Stone-Cut Oats With Stewed Prunes and Orgeat at
Minetta Tavern
A sleeper on the brunch menu, this is the most elegant porridge in town: oats from South Carolina heirloom-grain grower Anson Mills topped with the same Cognac-steeped Agen prunes the kitchen uses to garnish the pâté, and a cloud of steamed-milk foam spiked with orgeat syrup.
$10; 113 Macdougal St., at Minetta Ln.; 212-475-3850.
Savory Oatmeal Skillet at
Sweet Revenge
Cheesy grits have nothing on this rib-sticking mélange of quick oats, corn, black beans, roasted potatoes, tomato, and Cheddar. Top the thing off with an optional crumble of bacon and you have a dish that may simultaneously reduce and increase the risk of a heart attack.
$11.95; 62 Carmine St., nr. Bedford St.; 212-242-2240.
Stone-Cut Oatmeal and Farro at
Maialino
Charged with the task of imbuing American classics with Italian accents, chef Nick Anderer sources oats from Anson Mills and farro from Cayuga Pure Organics. There’s milk for creaminess, Umbrian honey for sweetness, and flash-fried candied walnuts for crunch.
$12; 2 Lexington Ave., at 21st St.; 212-777-2410.
Nineteenth-Century-Style Savory Oats at the
Farm on Adderley
“Chefs look at ingredients in terms of possibilities,” says Adderley’s Tom Kearney. That kind of thinking explains how his supply of Anson Mills oats ended up in a pot with butternut squash, hot chiles, and some house-cured guanciale. Finished with a knob of butter, these oats are rich and creamy yet perfectly chewy. Even Italian risotto aficionados wonder how they do it.
$7; weekdays only; 1108 Cortelyou Rd., nr. Stratford Rd., Ditmas Park; 718-287-3101.
Steel-Cut Oatmeal With Coconut Milk and Dried Currants at
the Smile
In an experimental mood one day, the kitchen cooked the steel-cut oats in the coconut milk reserved for the mussels. The result: a subtly sweet and floral porridge enhanced by vanilla bean, cinnamon sticks, ground nutmeg, and brown sugar.
$7.50; 26 Bond St., nr. Lafayette St.; 646-329-5836.
Steel-Cut Oats With Spiced Mascarpone, Raisins, and Brown Sugar at
Northern Spy Food Co.
You might not think to top your morning bowl with a melting dollop of cinnamon-dusted mascarpone and cream, but once you try it, you’ll find it extremely difficult to go without.
$7; 511 E. 12th St., nr. Ave.

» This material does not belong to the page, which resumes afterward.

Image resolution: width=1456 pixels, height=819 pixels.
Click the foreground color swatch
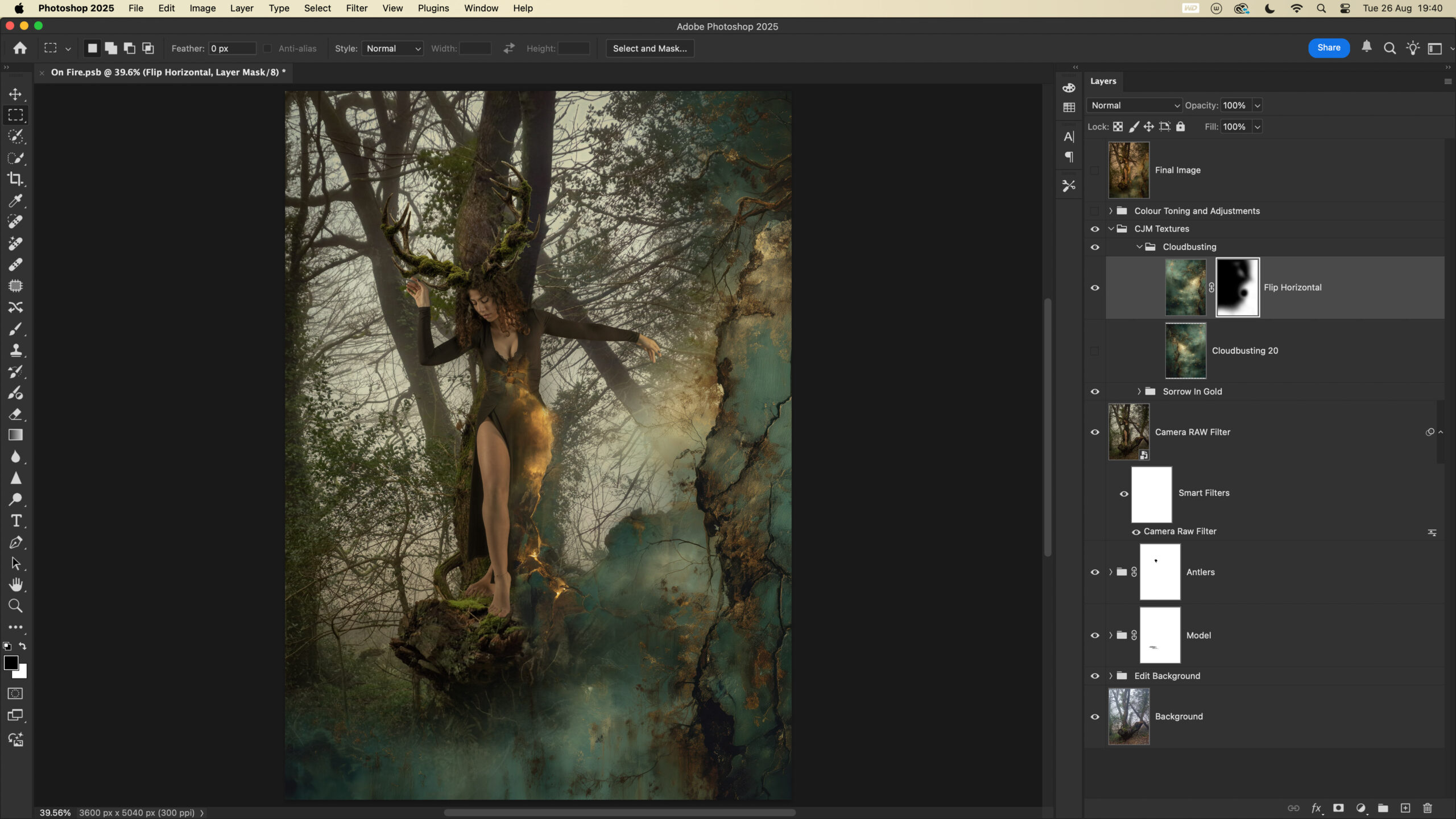pyautogui.click(x=10, y=663)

A; 212-228-5100.
Steel-Cut Oatmeal, Apples, Raisins, and Pecans at
Untitled
The groats come from Cayuga Pure Organics upstate and get pulsed a few times in the Robot Coupe. Then—and this is key—they’re cooked in apple cider and water for sweetness sans sugar. Of course, that doesn’t stop chef Chris Bradley from adding butter-sautéed maple-glazed apples, a splash of milk, and a pat of butter.
$9; 945 Madison Ave., nr. 75th St.; 212-570-3670.